__Task instructions__. Copy the part of the records that opens with the line containing "Select the Networks" and closes with the line containing "Image resolution: width=493", reproducing both of those lines and every line between them verbatim.
◇ ◇ ◇ ◇ ◇
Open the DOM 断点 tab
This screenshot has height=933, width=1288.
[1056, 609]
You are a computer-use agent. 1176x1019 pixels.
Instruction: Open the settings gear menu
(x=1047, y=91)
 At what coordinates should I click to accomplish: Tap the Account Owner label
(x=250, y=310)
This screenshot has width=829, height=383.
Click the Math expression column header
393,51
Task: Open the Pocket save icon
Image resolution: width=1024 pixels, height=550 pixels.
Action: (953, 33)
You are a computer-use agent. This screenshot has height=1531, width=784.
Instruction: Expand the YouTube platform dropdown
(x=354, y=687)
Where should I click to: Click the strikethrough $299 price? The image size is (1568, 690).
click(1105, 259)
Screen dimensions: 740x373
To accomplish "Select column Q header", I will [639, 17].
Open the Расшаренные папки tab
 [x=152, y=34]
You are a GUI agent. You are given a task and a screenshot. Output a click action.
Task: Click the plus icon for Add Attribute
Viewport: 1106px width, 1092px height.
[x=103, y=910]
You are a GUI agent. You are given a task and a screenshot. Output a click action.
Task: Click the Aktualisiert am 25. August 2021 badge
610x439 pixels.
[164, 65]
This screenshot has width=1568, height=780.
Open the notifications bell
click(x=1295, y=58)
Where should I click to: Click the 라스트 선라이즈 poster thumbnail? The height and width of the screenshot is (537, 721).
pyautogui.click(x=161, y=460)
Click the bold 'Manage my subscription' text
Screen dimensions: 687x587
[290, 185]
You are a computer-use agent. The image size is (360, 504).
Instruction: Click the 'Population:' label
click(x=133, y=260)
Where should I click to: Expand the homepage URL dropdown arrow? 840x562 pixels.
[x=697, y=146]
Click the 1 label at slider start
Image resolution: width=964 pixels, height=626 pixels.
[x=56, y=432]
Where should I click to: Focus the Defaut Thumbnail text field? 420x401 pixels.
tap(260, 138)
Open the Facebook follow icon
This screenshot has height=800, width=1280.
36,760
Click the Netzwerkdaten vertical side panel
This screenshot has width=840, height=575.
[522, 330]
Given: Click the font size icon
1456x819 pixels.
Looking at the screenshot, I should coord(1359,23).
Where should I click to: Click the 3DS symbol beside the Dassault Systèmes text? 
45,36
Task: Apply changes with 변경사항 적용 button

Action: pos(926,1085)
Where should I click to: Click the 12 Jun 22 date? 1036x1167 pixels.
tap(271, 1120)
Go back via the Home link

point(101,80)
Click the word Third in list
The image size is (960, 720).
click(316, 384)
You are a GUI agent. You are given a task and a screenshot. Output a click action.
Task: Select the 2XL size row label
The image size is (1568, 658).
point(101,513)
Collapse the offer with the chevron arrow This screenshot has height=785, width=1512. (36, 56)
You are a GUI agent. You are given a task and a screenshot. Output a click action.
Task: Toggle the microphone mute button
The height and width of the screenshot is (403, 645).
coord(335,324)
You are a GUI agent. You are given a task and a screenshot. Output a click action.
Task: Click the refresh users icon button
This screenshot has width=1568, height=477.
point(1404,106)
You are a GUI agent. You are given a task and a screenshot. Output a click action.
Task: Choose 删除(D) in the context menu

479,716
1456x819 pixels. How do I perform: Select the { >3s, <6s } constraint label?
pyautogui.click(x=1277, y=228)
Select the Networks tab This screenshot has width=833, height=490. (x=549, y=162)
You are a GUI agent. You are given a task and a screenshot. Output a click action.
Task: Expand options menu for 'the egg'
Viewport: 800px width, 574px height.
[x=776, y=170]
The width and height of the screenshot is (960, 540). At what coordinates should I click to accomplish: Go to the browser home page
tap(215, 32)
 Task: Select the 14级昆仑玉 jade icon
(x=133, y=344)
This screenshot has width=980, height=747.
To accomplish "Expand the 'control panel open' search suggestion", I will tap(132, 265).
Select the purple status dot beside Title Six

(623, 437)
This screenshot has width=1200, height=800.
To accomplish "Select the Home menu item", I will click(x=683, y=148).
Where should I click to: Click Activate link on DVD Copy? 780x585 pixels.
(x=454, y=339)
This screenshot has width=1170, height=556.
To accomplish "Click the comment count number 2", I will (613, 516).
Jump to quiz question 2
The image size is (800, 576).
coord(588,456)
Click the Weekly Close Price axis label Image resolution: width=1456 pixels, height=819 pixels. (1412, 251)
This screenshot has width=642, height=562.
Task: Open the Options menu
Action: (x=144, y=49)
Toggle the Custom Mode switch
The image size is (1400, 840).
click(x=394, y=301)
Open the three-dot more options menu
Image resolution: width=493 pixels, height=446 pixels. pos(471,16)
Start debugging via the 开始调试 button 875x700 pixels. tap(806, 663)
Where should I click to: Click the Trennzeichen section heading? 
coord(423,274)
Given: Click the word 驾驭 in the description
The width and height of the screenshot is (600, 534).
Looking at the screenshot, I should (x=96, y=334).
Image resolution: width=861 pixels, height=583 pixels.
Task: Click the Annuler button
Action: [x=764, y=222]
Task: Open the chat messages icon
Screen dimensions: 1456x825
◇ ◇ ◇ ◇ ◇
__Output of the task__.
Select the Networks tab This screenshot has width=833, height=490. (x=549, y=162)
You are a GUI agent. You are given a task and a screenshot. Output a click action.
Task: Expand options menu for 'the egg'
Viewport: 800px width, 574px height.
[x=776, y=170]
The width and height of the screenshot is (960, 540). At what coordinates should I click to accomplish: Go to the browser home page
tap(215, 32)
 Task: Select the 14级昆仑玉 jade icon
(x=133, y=344)
This screenshot has width=980, height=747.
To accomplish "Expand the 'control panel open' search suggestion", I will tap(132, 265).
Select the purple status dot beside Title Six

(623, 437)
This screenshot has width=1200, height=800.
To accomplish "Select the Home menu item", I will click(x=683, y=148).
Where should I click to: Click Activate link on DVD Copy? 780x585 pixels.
(x=454, y=339)
This screenshot has width=1170, height=556.
To accomplish "Click the comment count number 2", I will (613, 516).
Jump to quiz question 2
The image size is (800, 576).
coord(588,456)
Click the Weekly Close Price axis label Image resolution: width=1456 pixels, height=819 pixels. (1412, 251)
This screenshot has width=642, height=562.
Task: Open the Options menu
Action: (x=144, y=49)
Toggle the Custom Mode switch
The image size is (1400, 840).
click(x=394, y=301)
Open the three-dot more options menu
Image resolution: width=493 pixels, height=446 pixels. pos(471,16)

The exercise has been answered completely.